Auch vor Ort weiß man: Daten sind das Marketinggold der Zukunft
Nosh ist ein Netzwerk, das in dem Moment von Restaurantbesitzern für Restaurantbesitzer gegründet wurde, als die Gebühren der nationalen Lieferservices endgültig zu hoch wurden. NoCo Nosh, also der Bringdienst von Nosh in der Region North Carolina verlangt dagegen lediglich die Hälfte an Gebühren, rund 15 Prozent. Ein ganz entscheidender Vorteil besteht darin, dass die Restaurantbesitzer über Nosh auch Einblick in die Daten und die Bestellgewohnheiten der Kunden erhalten.
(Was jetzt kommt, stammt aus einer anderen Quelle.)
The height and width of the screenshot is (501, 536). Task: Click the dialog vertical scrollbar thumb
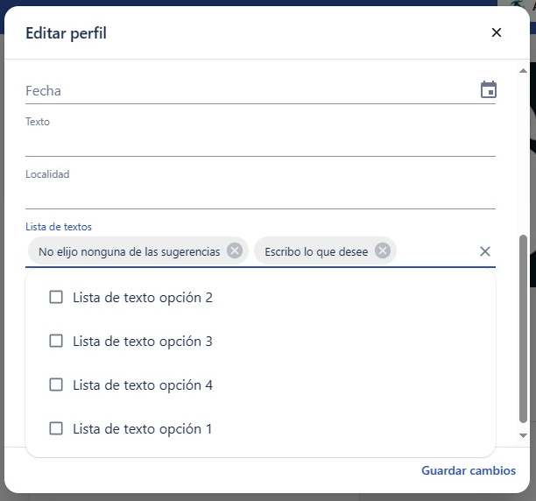[x=523, y=328]
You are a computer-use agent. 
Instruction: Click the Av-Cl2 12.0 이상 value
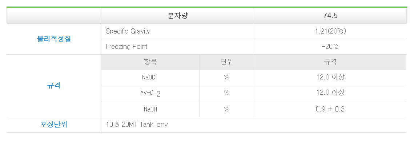point(330,93)
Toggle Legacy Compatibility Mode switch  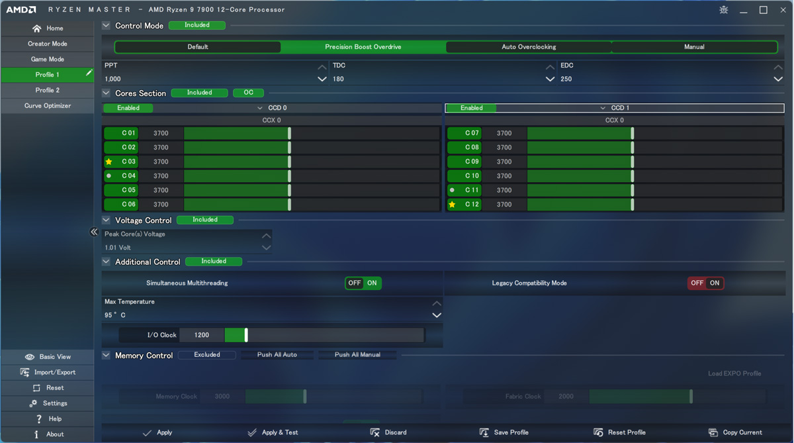coord(705,283)
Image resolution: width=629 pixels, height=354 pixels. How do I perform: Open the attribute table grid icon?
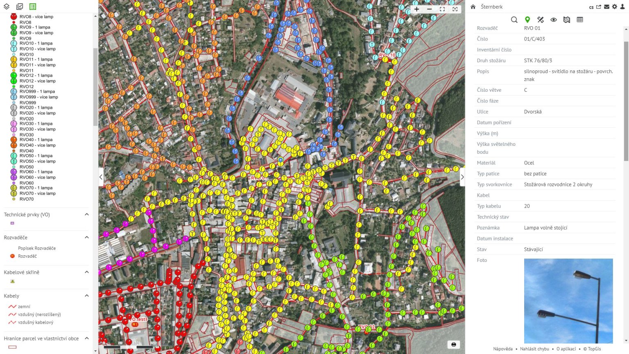580,20
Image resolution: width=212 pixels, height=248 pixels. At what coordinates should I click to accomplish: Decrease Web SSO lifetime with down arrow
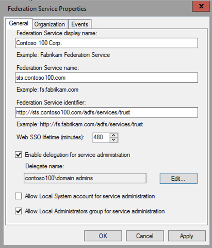(x=113, y=140)
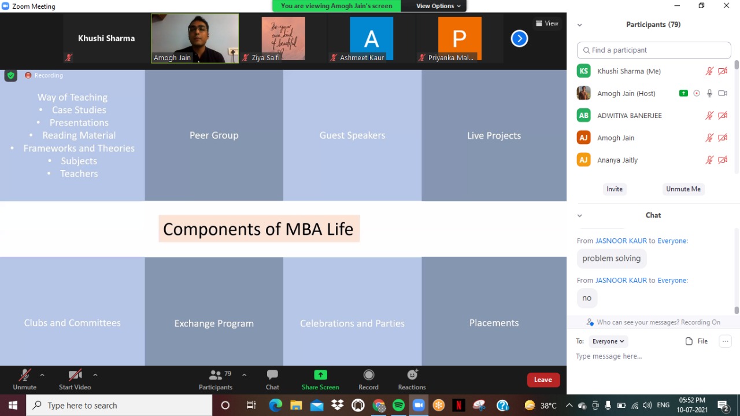Click the Find a participant search field
The width and height of the screenshot is (740, 416).
654,50
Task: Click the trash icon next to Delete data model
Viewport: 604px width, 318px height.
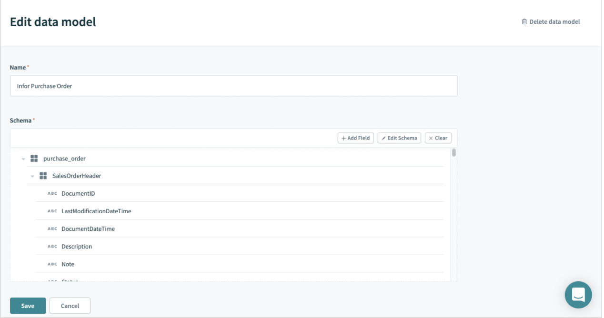Action: [x=524, y=21]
LoCo Co-op, hervorgegangen aus Chomp, setzt noch an einem anderen Punkt der neu entstandenen lokalen Lieferservice-Wertschöpfungskette an und versorgt Restaurants, die eigene Bringdienste vor Ort aufbauen wollen, mit Technologien und Beratung. Bislang konnten damit Liefer-Coops in neun US-Städten (unter anderem in Las Vegas, Orlando und Los Angeles) aufgebaut werden. LoCo Co-op ist ein Franchisesystem. Zur Finanzierung einer örtlichen Liefer-Coop vergibt Loco Co-op jeweils 100 Anteilsscheine zu 2.000 US-Dollar; Besitzer mehrerer Restaurants können auch mehrere Anteilsscheine ankaufen. Wer nur Mitglied in der Coop werden möchte, kann auch das tun. Wie bei den nationalen Bringdiensten auch, werden die Bestellungen über eine App abgewickelt. Die selbstständigen Fahrer verdienen zwischen zwölf und 15 US-Dollar und erhalten zu Beginn ein Training im sicheren Umgang mit Lebensmitteln. Auch bei Loco spielt der Zugriff auf die Nutzerdaten eine wichtige Rolle. Kunden können sich freuen, dass das Netzwerk garantiert, Daten nicht an Dritte weiterzugeben.
Fazit, die Gig-Ökonomie muss nicht zwangsläufig aus miesen Löhnen für Zusteller und unsittlichen Gewinnspannen für BigTechs bestehen.